小麦を育てる人、小麦を粉にする人、パンやお菓子や麺にする人…。これら小麦をとりまく全ての人々が、お互いの思いを分かち合いながら最良のものを作りげていきたい。試行錯誤を繰り返し完成した製粉機は、F-shipと名づけられました。「F」は、小麦のFlour、農場のFarm、食べ物のFood、素晴らしいの

Fine、ぴったりという意味のFitの頭文字から。「SHIP」はSmall-scaled Highly Intensive Plant、小規模高集約型プラントの文字から選びました。また、友情のFriendship、共同体のFellowshipの意味も込められています。

 

たくさんの人々と小麦で結ばれていく不思議。研究者、生産者、加工業者、消費者といった、さまざまな立場や環境の人と出会い、対話を重ねるうちに見えてきた答えが、江別製粉の新しいカタチとして稼働し始めたのです。人々が小麦に求めるものは、千差万別。「メーカーにある既存の粉ではなく、自分好みの粉でパンが焼きたい」「自分の栽培した小麦を食べてみたい」「単一品種の小麦が欲しい」「地域の小麦で特産品を作りたい」。たくさんの声が江別製粉の未来を指さしていたのです。

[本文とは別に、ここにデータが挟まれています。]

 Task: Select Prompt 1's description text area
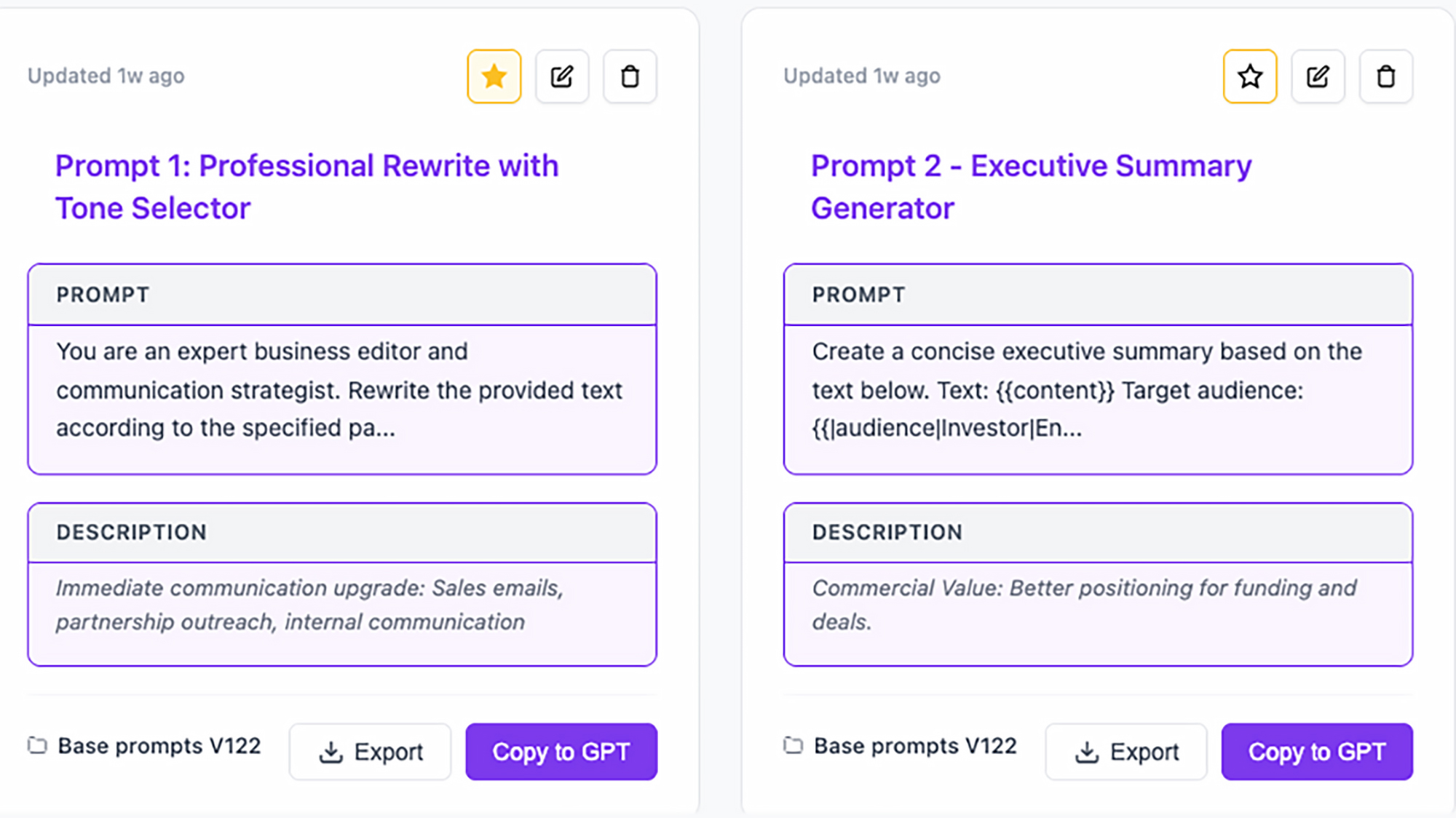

昭和23年に産声を上げてから、粉を挽くことだけに心血を注いできた江別製粉。そのなかで出会ったハルユタカという奇跡の小麦によって、変化し続けてきた製粉会社としての道。ただ単に小麦を粉にして納めるだけではなく、農家をめぐり、畑を歩き、ハルユタカの生みの親である育種家やパン教室の先生などを訪ねた四半世紀。これまで少し遠かった、小麦畑と食卓の距離を縮める役割を担いたい。小麦畑が身近になれば、そこでとれた小麦粉や、今まさに口にするお菓子の味が少し特別なものに感じられるはずです。

 

F-shipの完成により可能になった、オリジナルブレンド。小麦の品種や産地、原料の配合、粉の粒度、歩留まり。要望に細かく対応できるオーダーメードの小麦粉が江別製粉の強みとなります。大量の小麦を大量に粉にすることも巨大マーケットとして必要ですが、私たち江別製粉は違う方法で貢献したい。幾度かの時代の変化のなかで、その都度、社運をかけ機械や工場を強化し乗り越えてきたのです。会社の設立から約60年。2004年(平成16年)に誕生したF-shipは、江別製粉の新しい船出の始まりでした。